Cardiothoracic surgeons, who as a specialty have promoted greater performance transparency, are having second thoughts over publishing patient death rates.
A letter from the Society for Cardiothoracic Surgery to NHS England CEO Simon Stevens says there is now considerable debate among its members over the value of surgeon-specific patient mortality data.
The letter says: “This debate is primarily driven by concern that publishing at consultant level results in risk-averse behaviour, with some surgeons less willing to operate on patients with a perceived high risk of mortality, despite potential overall patient benefit, because of a fear for the potential adverse consequences for themselves if the patient dies”.
The publication of performance data has been a key aim of NHS England medical director, Sir Bruce Keogh, a former heart surgeon, and Jeremy Hunt, the health secretary, who believe it will help drive up standards.
Cardiothoracic surgeons initially blazed a trail on publishing outcomes data on the Healthcare Commission website.

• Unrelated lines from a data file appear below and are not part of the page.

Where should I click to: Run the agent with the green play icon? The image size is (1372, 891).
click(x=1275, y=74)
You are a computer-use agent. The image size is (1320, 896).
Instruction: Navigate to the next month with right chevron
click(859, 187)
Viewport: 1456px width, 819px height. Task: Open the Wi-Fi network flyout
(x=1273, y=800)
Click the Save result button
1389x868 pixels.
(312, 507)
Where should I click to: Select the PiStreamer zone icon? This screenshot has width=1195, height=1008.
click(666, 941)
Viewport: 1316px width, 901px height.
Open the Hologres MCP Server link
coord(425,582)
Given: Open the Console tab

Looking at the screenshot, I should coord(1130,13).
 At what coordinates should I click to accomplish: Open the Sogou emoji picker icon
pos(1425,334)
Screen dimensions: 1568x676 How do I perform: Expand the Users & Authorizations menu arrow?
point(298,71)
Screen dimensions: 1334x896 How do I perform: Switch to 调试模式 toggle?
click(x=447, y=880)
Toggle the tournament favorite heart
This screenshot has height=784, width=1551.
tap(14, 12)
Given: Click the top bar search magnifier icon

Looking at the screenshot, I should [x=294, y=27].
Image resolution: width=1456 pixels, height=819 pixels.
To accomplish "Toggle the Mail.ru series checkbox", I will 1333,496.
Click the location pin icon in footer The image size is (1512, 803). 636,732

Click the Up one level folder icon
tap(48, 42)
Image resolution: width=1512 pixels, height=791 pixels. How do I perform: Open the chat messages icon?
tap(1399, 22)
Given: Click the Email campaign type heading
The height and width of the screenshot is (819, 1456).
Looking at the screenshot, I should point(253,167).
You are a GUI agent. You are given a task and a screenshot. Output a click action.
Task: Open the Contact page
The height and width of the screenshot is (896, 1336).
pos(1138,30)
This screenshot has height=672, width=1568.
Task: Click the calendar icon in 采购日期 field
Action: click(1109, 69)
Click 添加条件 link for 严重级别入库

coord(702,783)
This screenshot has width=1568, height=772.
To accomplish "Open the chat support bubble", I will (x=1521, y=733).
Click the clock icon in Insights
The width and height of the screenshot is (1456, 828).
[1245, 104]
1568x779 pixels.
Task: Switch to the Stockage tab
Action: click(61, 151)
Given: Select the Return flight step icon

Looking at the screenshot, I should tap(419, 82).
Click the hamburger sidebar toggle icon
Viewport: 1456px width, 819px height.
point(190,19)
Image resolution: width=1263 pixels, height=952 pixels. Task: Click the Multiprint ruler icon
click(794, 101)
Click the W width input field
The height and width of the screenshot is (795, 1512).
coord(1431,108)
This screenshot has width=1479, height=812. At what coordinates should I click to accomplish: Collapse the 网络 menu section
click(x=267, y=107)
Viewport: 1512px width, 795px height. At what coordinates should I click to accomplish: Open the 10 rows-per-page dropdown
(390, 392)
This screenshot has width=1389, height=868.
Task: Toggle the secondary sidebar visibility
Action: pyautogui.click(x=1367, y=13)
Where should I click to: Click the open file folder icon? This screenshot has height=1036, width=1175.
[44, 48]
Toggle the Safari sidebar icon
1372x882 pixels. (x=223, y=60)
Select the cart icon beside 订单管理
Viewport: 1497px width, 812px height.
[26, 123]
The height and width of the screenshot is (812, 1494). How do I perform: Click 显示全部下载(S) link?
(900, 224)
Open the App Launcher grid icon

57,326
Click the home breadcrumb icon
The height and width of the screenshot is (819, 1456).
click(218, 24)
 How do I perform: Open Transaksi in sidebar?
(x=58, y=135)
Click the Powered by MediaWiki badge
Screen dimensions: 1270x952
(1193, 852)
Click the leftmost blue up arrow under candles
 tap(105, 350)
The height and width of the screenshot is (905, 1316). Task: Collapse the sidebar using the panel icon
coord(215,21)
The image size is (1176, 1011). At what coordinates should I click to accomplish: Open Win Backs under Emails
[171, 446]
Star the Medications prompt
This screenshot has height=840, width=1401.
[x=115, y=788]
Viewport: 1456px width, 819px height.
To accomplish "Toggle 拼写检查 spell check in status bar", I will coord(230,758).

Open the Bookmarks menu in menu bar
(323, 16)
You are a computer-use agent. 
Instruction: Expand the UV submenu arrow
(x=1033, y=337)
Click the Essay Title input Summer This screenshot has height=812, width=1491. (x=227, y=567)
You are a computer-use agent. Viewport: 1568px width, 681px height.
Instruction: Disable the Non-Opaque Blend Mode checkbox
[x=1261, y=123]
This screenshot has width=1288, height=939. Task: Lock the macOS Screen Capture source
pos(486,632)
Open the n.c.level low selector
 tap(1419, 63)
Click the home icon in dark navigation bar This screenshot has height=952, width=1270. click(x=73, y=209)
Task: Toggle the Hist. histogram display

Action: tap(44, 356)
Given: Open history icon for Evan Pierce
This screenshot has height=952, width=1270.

However, after the creation of the Care Quality Commission, the data was left to drift and became out of date.
It was finally refreshed and added to on MyNHS – part of the NHS Choices website – and patients can research the type of operation they are going to have, establish how many similar operations are carried out each year and understand the potential risks associated with their operation.
However, a key measure for surgeons is the numbers of patients who die during or following an operation. The Society for Cardiothoracic Surgery collects this data and adjusts it to take account of the difficulty of the cases each surgeon takes on before being published on NHS Choices.
Now the Society says some surgeons are being vilified. Publication “is having a damaging effect on individual surgeons, with destruction of confidence, disruption of functional teams and inappropriate suspensions, with unfair media attention,” says the letter.
One surgeon was featured in the tabloid press after the release online in November of the latest data which showed he was one of three – along with a vascular and a colorectal surgeon – with higher-than-acceptable mortality rates.
Simon Kendall, secretary of SCTS, said the data was 18 months old and pointed out that surgery was about self-confidence and the confidence of others in the surgeon’s abilities. “If that confidence gets damaged, it becomes a much more difficult job,” he said.
Kendall acknowledged there was no hard evidence that surgeons were avoiding operating on sicker people with a higher risk of dying on the operating table, but he said a survey had found that 25% of heart surgeons were now less likely to take such cases and 75% had seen risk-averse behaviour in a colleague.
SCTS says it does not want to scrap all individual data but feels the public should see the results for the whole department first. There would then be explanations of the team-working and shared responsibility for what happens in the operating theatre and afterwards before people reached a breakdown of the individual surgeon’s results.
“We don’t want to stop individualised outcomes data,” he said. “We don’t want to change anything in the short term,” Kendall said. Ten years of data publishing had improved quality, he said. “There have been major improvements in outcomes despite the fact that we are operating on older and sicker patients.”
Ian Wilson, a well-respected heart surgeon at University Hospitals Birmingham NHS Trust, was dismissed last year for allegedly entering false data which made his own performance look better than it was.
Large numbers of patients now scrutinise surgeons’ published results. MyNHS gets an average of 17,700 visitors per week, of which about 14,000 are surgeon searches, according to the Healthcare Quality Improvement Partnership (HQIP), which collects and analyses all the data – now from 13 specialities – before putting it online.
Of those, 13% of searches are for adult cardiac surgery data – more than 1,800 searches per week.
Speaking to The Guardian, NHS England Medical Director Sir Bruce said there would be no going back on the principle of giving the public accurate and meaningful information on doctors’ performance.